Begin Provided text
On Mon, Oct 2, 2023 at 3:42 PM Peter Eisentraut <peter@eisentraut.org> wrote:

I think a better direction here would be to work toward making
nondeterministic collations usable on the global/database level and then
encouraging users to use those.

It seems to me that this overlooks one of the major points of Jeff's
proposal, which is that we don't reject text input that contains
unassigned code points. That decision turns out to be really painful.
Here, Jeff mentions normalization, but I think it's a major issue with
collation support. If new code points are added, users can put them
into the database before they are known to the collation library, and
then when they become known to the collation library the sort order
changes and indexes break. Would we endorse a proposal to make
pg_catalog.text with encoding UTF-8 reject code points that aren't yet
known to the collation library? To do so would be tighten things up
considerably from where they stand today, and the way things stand
today is already rigid enough to cause problems for some users. But if
we're not willing to do that then I find it easy to understand why
Jeff wants an alternative type that does.
End Provided text
Begin Dataset excerpts
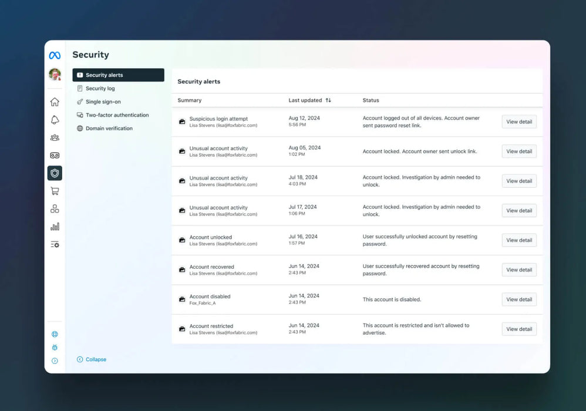586x411 pixels.
Task: Open the shopping cart icon
Action: tap(55, 191)
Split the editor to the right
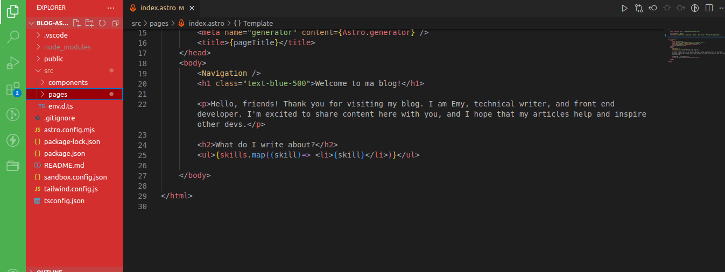 point(709,8)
End Dataset excerpts
Set problem A: According to the mailing-list message, why does accepting text that contains unassigned code points cause trouble for collation support? Answer in one to three sentences.
Set problem B: Return everything in the mailing-list message from "On Mon, Oct" down to "be really painful.".
Set problem C: In the mailing-list message, what does Peter Eisentraut say would be a better direction?
The records are separate material with no connection to the mailing-list message.

Expected answer A: Users can store newly added code points before the collation library knows about them. Once the library recognizes those code points, the sort order changes and indexes break.

Expected answer B:
On Mon, Oct 2, 2023 at 3:42 PM Peter Eisentraut <peter@eisentraut.org> wrote:

I think a better direction here would be to work toward making
nondeterministic collations usable on the global/database level and then
encouraging users to use those.

It seems to me that this overlooks one of the major points of Jeff's
proposal, which is that we don't reject text input that contains
unassigned code points. That decision turns out to be really painful.

Expected answer C: He says it would be better to make nondeterministic collations usable at the global/database level and then encourage users to use them.